AssumeRoleWithSAMLRequest request = new AssumeRoleWithSAMLRequest()
.withPrincipalArn(...)
.withRoleArn("arn:aws:iam::XXX:role/MyRole")
.withSAMLAssertion(sAMLAssertion)
.withDurationSeconds(...);
AssumeRoleWithSAMLResult result = stsClient.assumeRoleWithSAML(request);
sAMLAssertion is as AWS javadoc states: The base64 encoded SAML authentication response provided by the IdP.
I was getting sAMLAssertion by calling ADFS Saml provider with service account credentials.

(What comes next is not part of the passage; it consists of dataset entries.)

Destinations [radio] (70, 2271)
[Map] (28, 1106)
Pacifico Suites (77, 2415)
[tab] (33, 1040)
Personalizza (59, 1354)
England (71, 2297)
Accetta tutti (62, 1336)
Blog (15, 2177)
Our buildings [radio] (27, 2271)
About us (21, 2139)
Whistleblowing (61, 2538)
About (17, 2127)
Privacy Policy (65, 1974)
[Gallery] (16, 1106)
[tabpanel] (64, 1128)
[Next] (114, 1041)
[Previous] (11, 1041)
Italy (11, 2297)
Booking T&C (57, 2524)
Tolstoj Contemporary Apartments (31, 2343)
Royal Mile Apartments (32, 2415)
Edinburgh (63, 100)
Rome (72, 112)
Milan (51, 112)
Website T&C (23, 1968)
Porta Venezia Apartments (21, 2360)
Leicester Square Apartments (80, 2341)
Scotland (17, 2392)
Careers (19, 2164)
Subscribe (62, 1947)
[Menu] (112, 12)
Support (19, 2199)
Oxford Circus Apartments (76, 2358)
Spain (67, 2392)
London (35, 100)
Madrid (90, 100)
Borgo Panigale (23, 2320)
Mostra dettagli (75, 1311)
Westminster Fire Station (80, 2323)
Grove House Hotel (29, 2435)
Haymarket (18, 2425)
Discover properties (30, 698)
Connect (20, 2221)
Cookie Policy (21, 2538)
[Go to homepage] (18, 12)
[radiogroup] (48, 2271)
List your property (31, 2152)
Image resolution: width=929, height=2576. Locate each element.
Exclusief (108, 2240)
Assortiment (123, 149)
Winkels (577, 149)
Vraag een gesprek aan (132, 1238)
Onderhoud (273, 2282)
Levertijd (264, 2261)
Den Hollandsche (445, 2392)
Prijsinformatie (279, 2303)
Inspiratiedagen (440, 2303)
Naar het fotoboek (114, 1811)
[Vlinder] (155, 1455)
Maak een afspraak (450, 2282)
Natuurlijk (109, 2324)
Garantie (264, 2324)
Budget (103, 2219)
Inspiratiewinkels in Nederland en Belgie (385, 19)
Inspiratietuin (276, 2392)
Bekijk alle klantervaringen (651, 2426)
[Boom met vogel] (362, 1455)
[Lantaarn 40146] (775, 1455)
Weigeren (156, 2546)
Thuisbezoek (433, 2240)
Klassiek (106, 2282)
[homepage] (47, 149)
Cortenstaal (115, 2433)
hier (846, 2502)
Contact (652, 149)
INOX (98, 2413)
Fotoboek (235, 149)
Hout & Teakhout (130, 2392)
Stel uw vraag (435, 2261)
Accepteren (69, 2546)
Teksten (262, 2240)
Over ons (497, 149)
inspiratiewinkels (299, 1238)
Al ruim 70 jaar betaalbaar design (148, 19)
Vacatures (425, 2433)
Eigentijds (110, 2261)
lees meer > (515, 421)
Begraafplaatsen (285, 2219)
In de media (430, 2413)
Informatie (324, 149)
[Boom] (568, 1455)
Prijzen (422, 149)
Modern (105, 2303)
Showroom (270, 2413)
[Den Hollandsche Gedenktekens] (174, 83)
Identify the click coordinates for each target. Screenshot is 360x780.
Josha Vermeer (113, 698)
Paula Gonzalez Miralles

After decoding base64 sAMLAssertion looked like
...
<AttributeStatement>
<Attribute Name="https://aws.amazon.com/SAML/Attributes/Role">
<AttributeValue>arn:aws:iam::XXX:saml-provider/SAML_ADFS3,arn:aws:iam::XXX:role/MyOtherRole</AttributeValue>
</Attribute>
<Attribute Name="https://aws.amazon.com/SAML/Attributes/RoleSessionName">
<AttributeValue>MyServiceAccountUser</AttributeValue>
</Attribute>
</AttributeStatement>
...
So it turned out that I was trying to assume different role arn:aws:iam::XXX:role/MyRole in AssumeRoleWithSAMLRequest than from sAMLAssertion arn:aws:iam::XXX:role/MyOtherRole.
InvalidIdentityTokenException SAML Assertion doesn't contain the requested Role and Metadata in the attributesclearly indicates this but it took me couple of hours to find the root cause.
While googling for solution I have found no information regarding this exception. Therefore I hope this post maybe useful for others who encounter similar problem.